Her introduction allowed the cultural practitioners, Larry Ugwu from the Baltic Sea Cultural Centre, Susanne Reuszner from Cirkus Cirkör and Hania Hakiel from Give Something Back to Berlin, to put their projects and approaches into perspective. While all projects apply different approaches, they are united in the idea to encourage participation and focus on building strong diverse communities integrating people with different backgrounds. Two experts joined the practitioners on stage after their introduction: Tove Malloy, Director of the European Centre for Minority Issues and Bernd Hemingway, Deputy Director of the Council of Baltic Sea States. Tove Malloy, who’s an expert in minority rights, underlined that from a political sociology point of view minorities, because of their culture and cultural activity, create space for politics. Moreover, they “[minorities] draw on extensive human and social capital, and of course human capital of a cultural actor is languages, bilingualism, multilingualism maybe, it’s intercultural understanding and knowledge, it’s hybrid identities, so that they can actually communicate and interact across borders, but it’s also cultural relations, even at the international level.” Bernd Hemingway also referred to the economic value of cultural activity: With regard to making the Baltic Sea Region into a sustainable and prosperous region, he emphasised that culture is a core driver and motivator for tourism in the region. After all 70 mio. people travel to the region on an annual basis and 1.4 mio. People are employed in that sector.

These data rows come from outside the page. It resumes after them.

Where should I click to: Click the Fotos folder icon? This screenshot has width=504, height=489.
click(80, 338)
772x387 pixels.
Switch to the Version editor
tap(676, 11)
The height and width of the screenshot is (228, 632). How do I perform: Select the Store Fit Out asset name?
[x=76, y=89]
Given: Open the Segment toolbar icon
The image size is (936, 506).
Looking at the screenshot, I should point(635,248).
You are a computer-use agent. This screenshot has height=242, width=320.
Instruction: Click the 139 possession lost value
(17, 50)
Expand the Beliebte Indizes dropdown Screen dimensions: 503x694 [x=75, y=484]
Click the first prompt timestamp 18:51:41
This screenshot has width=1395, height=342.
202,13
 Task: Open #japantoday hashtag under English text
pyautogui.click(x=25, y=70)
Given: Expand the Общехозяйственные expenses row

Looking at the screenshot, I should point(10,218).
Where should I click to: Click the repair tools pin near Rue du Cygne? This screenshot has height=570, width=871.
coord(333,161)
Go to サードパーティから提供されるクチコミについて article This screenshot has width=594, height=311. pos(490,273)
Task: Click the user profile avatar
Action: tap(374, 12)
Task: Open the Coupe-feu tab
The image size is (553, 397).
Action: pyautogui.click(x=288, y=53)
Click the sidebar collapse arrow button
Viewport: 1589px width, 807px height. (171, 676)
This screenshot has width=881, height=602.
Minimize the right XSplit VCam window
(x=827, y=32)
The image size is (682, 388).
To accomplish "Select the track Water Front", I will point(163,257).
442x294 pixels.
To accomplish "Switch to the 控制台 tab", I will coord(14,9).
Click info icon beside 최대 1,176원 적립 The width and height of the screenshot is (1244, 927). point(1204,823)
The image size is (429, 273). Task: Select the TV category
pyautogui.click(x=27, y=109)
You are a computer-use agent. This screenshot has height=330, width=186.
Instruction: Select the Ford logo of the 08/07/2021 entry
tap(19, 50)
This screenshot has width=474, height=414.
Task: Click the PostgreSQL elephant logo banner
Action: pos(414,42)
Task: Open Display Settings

The main idea to discuss cultural diversity and its potential in the BSR from a cross-sectorial perspective, namely the practitioners’, the politician’s, academic’s and diplomat’s perspective, functioned well. It triggered reactions from the audience to bring this kind of discussion to a bigger platform and to highlight cultural activity as a driving force for regional integration, democracy and economic progress. In addition, it was suggested, that these kinds of sessions would also profit from linking them better to other Policy and Horizontal Areas within the Baltic Sea Region.